**PROBLEM TO SOLVE**
Continue the forum discussion below about cosmic rays flipping bits in computers, starting right after its last sentence.

**TEXT PASSAGE**
_ _ _

ECC checking the registers might be necessary?
Also, radiation harden the processor die and the whole machine. Then radiation harden the building they're all in.
None of this guards against data handed off between components. If a bit is in flight on the bus or on a network cable and isn't protected by a check code then it might arrive flipped if a stray high-energy particle smashes into it on the way. Moving data needs to be verified as much as data at rest for complete correctness.
Nothing guarantees correctness better than resetting the machine to default state from verified storage. How many bits have been smashed in your RAM since you last rebooted? It might be none, or it might be hundreds. You hit a LSB and something is off by one. You hit a MSB and you're potentially off by trillions. You hit bit 12 and you're off by exactly 4096. You hit any bit in a machine instruction and crashes are pretty much inevitable or (worse) every subsequent piece of data moving through those instructions gets turned into garbage. A hard crash is actually the best outcome.
Your phone or computer crash is thousands of times (if not millions) more likely to have been caused by the manufacturer/coders error or fault than cosmic rays. Anyone that decides to consider cosmic rays as a more likely answer deserves to continue to experience their issues.
1) Many management cultures devolve to a point where slaves can only appear to be
competent by having an ultra low MTTR, regardless of bug difficulty. This is necesssary
because the devolved management team cannot tell the difference between hard and
easy bugs (or worse, they can, but they know their bosses are knuckle draggers, so
they game the metric upwards to avoid getting bogged down on technical debt).
2) Often, a different engineer can pick up the cosmic ray bug and reproduce
the problem, either because they have one of the few competent managers
left (who has a career death wish), or they are pining for the annual layoff package.
3) Cosmic Ray Gnomes live amongst us. They are those magical creatures who
can invoke celestial intervention every time they run their bug reproduction. There
is no actual bug, but they fool peers and management with their dark magic.
These Gnomes, when they reveal themselves, must be excised from the organization as
soon as possible, before upper management falls under their magical spell.
Think of the children!

_ _ _

**PROVIDED MATERIAL**
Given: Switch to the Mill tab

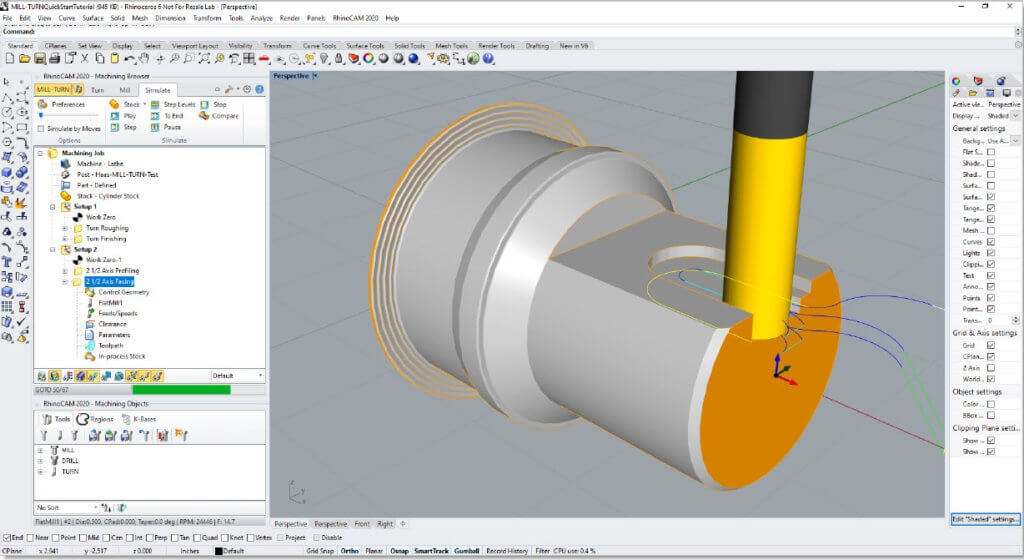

_ _ _

**TASK ANSWER**
As a student intern working at a lab in 1992 my project was to build a cosmic hodoscope to record cosmic rays. It involved scintillators, fiber optics, HV photomultiplier tubes, a timing coincidence system, radiation sources for calibration and testing, etc. When two PMT's fired within the same timing gate window it was the result of a cosmic ray and we could determined the path of the cosmic ray. The interesting thing was that this showed that there are quite a few energetic cosmic rays reaching the surface of the earth and that they have no problem passing through the atmosphere, buildings, etc. It's very real.
prsdntl
Are people really less knowledgeable about computers now than they were in the 80's?
If you mean on average, I think the answer is probably yes.
If you mean on average out of the total number of computer users or programmers, then yes (they are less knowledgable), because that pool has increased by lots and lots.
If you mean on average out of all people, then no. I suspect there are far more people that know what ECC does now than did in the 80's, and the total population count hasn't gone up as much as that number, so there are more people on average, and in total, that know about the inner workings of computers.
I think there are just far more people touching stuff they know very little about, and we assume they must know *something*, but they don't.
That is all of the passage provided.